Ensuite, sur le plan collectif, le retour d'expérience de la séquence civilo-militaire d'Orion a mis en lumière une coordination interministérielle perfectible pour pouvoir soutenir un effort de guerre dans la durée. Toutefois, comme nous nous évertuons à le démontrer dans notre rapport, Orion a créé une véritable dynamique en la matière, qu'il convient maintenant d'étendre au-delà des administrations de l'État, aux entreprises et aux citoyens.
Enfin, l'exercice Orion, qui signifie « Opération de grande envergure pour des armées résilientes interopérables, orientées vers le combat de haute intensité et novatrices », visait à préparer les armées à l'hypothèse d'engagement majeur dans un environnement interarmées et multinational, en y incluant des combats dans tous les milieux et champs de conflictualité, et à mieux appréhender les stratégies hybrides.
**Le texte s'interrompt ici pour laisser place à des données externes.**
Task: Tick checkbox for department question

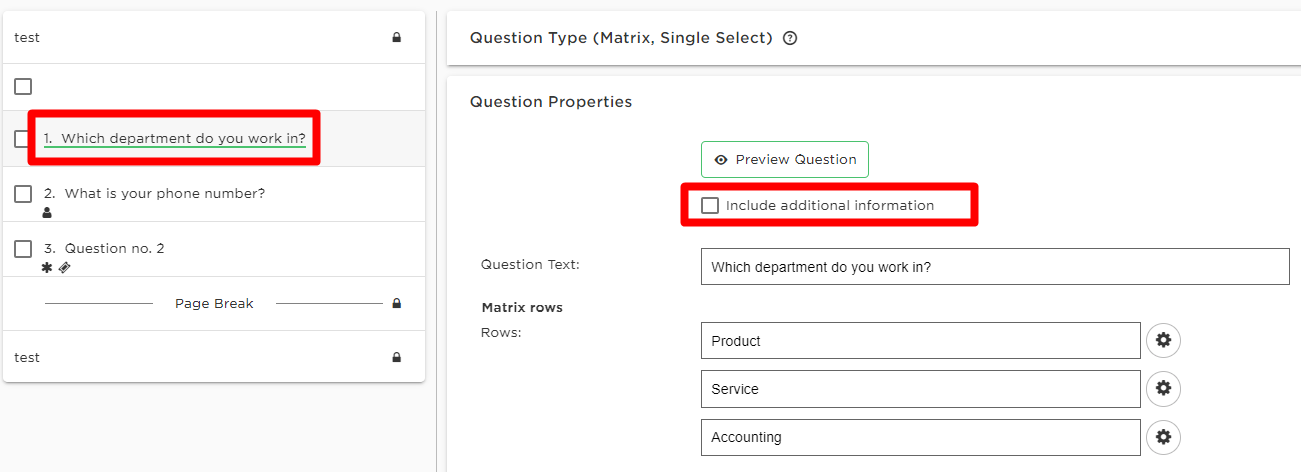Action: pos(22,139)
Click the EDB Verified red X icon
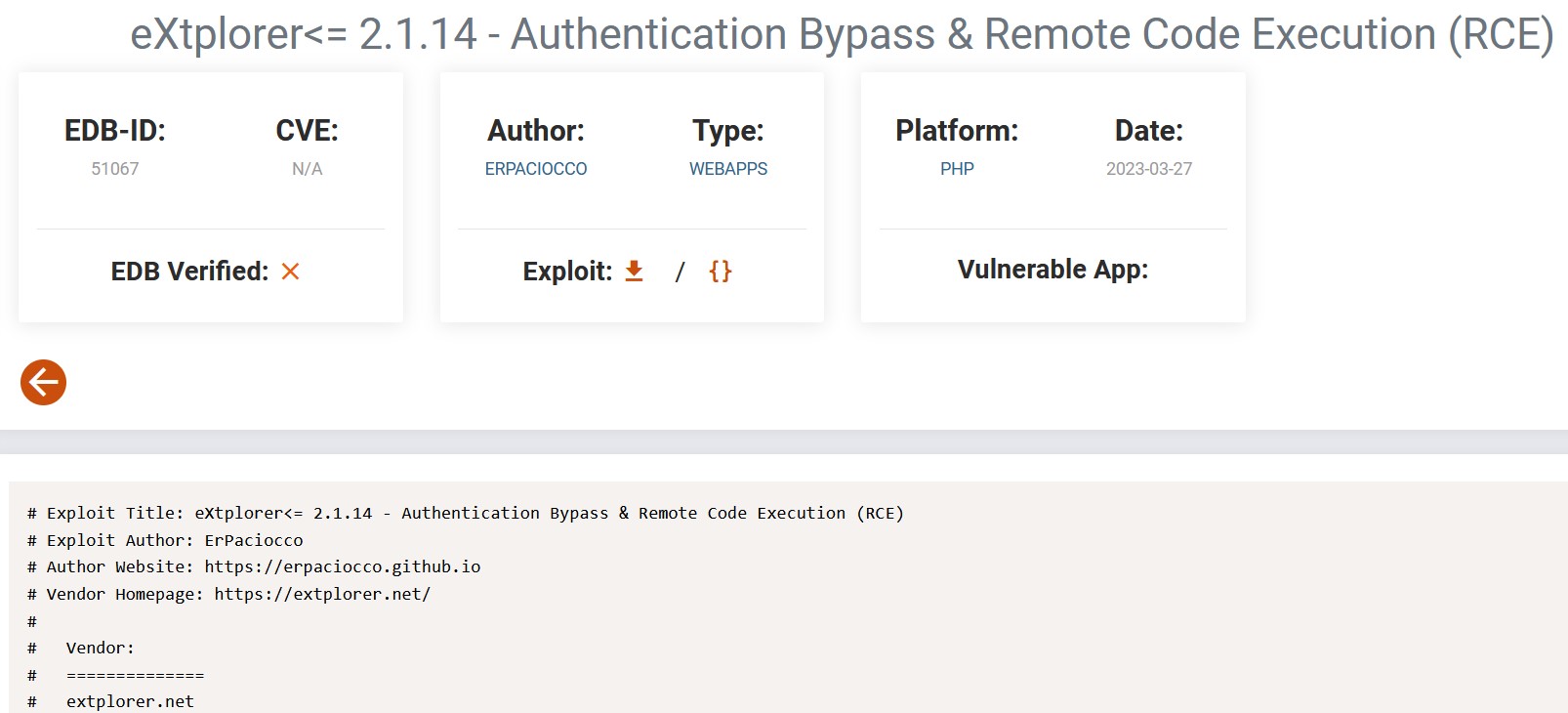Screen dimensions: 1568x713 point(290,272)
En effet, la guerre ne se déroule plus uniquement dans les trois milieux traditionnels – terre, air, mer – mais bien dans sept champs et milieux : aux trois précédemment cités, il convient de rajouter le cyber, l'espace, l'informationnel et l'électromagnétique. Nous avons dès lors choisi de conserver cette orientation dans nos travaux, en y ajoutant une dimension plus prospective, afin de tenter d'appréhender les contours des crises de demain.
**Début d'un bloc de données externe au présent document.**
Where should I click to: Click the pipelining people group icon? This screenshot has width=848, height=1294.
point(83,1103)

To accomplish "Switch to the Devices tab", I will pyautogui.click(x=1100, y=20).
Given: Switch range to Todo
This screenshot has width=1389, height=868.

Si Orion a été planifié dès 2021 L'intervention russe en Ukraine de février 2022 a démontré toute sa pertinence. Tandis qu'il est fort peu probable que la France se retrouve dans la même situation que l'Ukraine en raison de sa situation géographique, de son statut de puissance et de son appartenance à l'Otan, il demeure néanmoins essentiel d'entraîner nos forces conventionnelles à faire face à l'hypothèse d'un engagement majeur. Orion avait ainsi également une dimension de signalement stratégique à destination de nos alliés et de nos compétiteurs.
Le durcissement de nos forces conventionnelles est essentiel à double titre : d'une part, pour contribuer au renforcement de la crédibilité de notre dissuasion dans une logique d'épaulement ; d'autre part, parce que les forces conventionnelles doivent être en mesure de faire face à toutes les menaces conduites volontairement en dessous du seuil de la guerre, qui ne pourraient pas justifier le recours à la dissuasion, mais qui viseraient à restreindre notre liberté d'action.
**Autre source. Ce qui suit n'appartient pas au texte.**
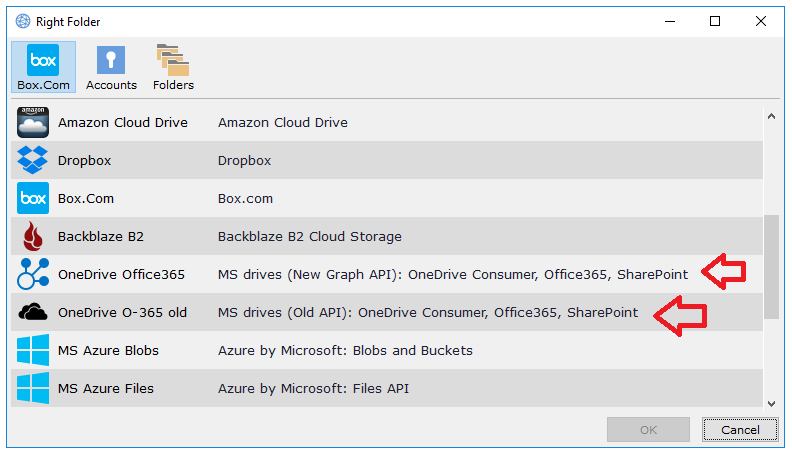792x456 pixels.
Task: Select the MS Azure Files icon
Action: coord(33,388)

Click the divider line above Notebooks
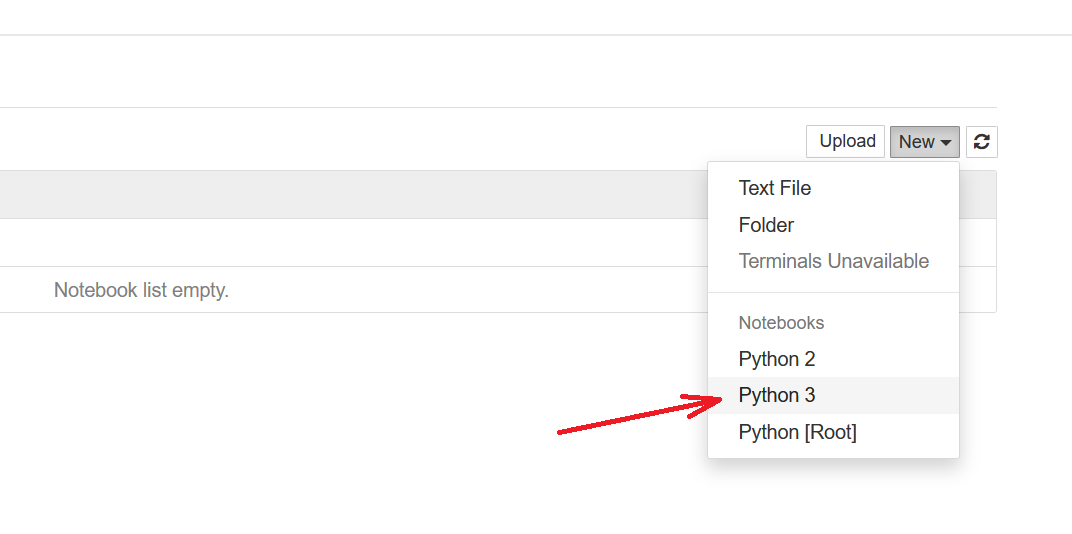pyautogui.click(x=833, y=292)
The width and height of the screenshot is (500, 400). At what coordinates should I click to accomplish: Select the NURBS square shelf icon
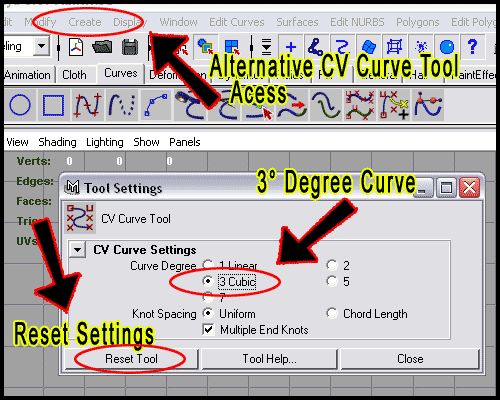pos(53,105)
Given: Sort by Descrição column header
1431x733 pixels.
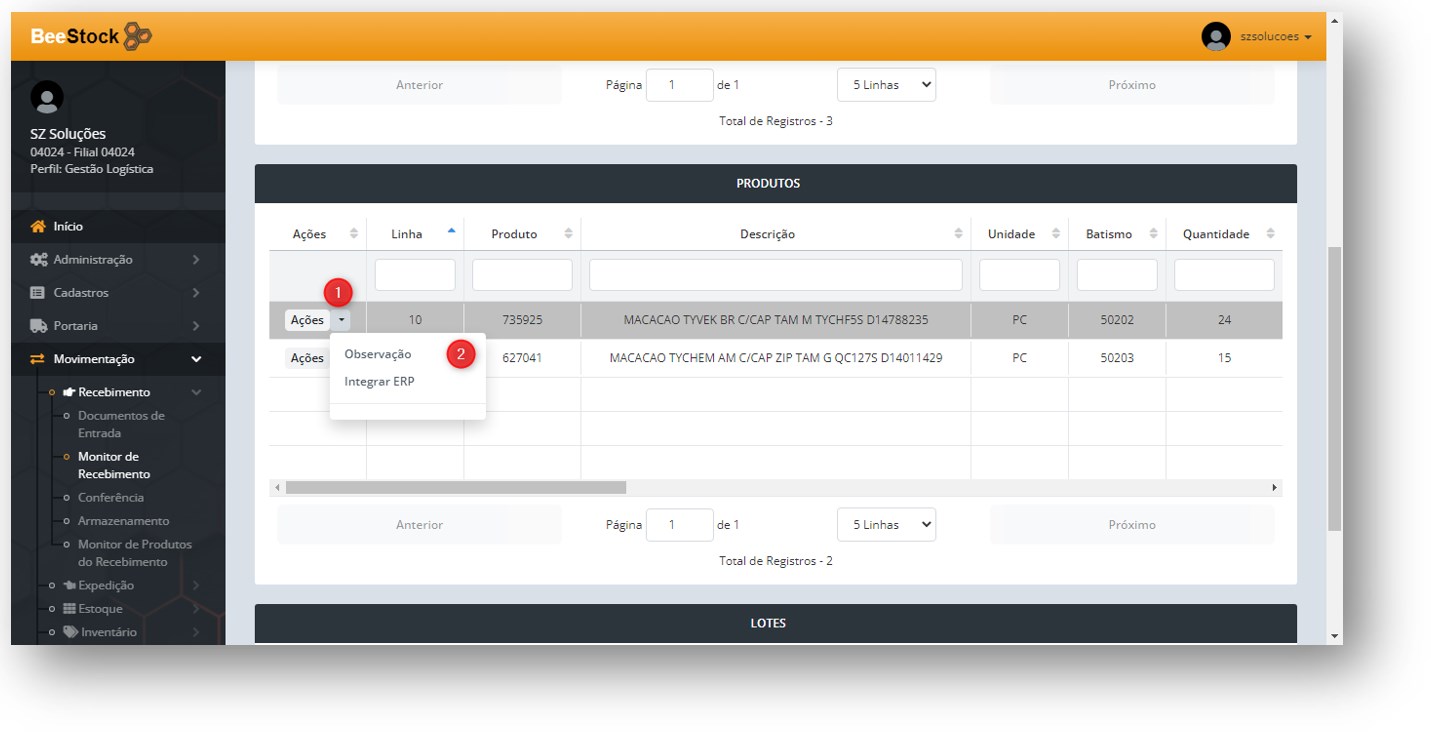Looking at the screenshot, I should [767, 234].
Cette dimension est d'autant plus importante que notre déplacement à Washington nous a permis de toucher du doigt l'urgence de développer une autonomie stratégique européenne, alors que les intérêts et les incertitudes entourant les résultats de la prochaine élection présidentielle américaine font craindre une potentielle remise en cause de l'article 5 du traité de l'Otan.
Aussi peut-on effectivement considérer, comme nous y invite le titre de la mission, qu'il existera un avant et un après Orion en raison des enseignements tirés de l'exercice pour notre modèle de défense et de la mise en place d'une nouvelle génération d'exercices militaires majeurs qui auront lieu tous les trois ans. Orion marque le retour des grands exercices en terrain libre, sur le terrain national, et vise à démontrer la crédibilité de nos forces ainsi que leur capacité à assurer le rôle de nation-cadre en coalition face à un engagement majeur, c'est-à-dire à pouvoir commander un dispositif allié.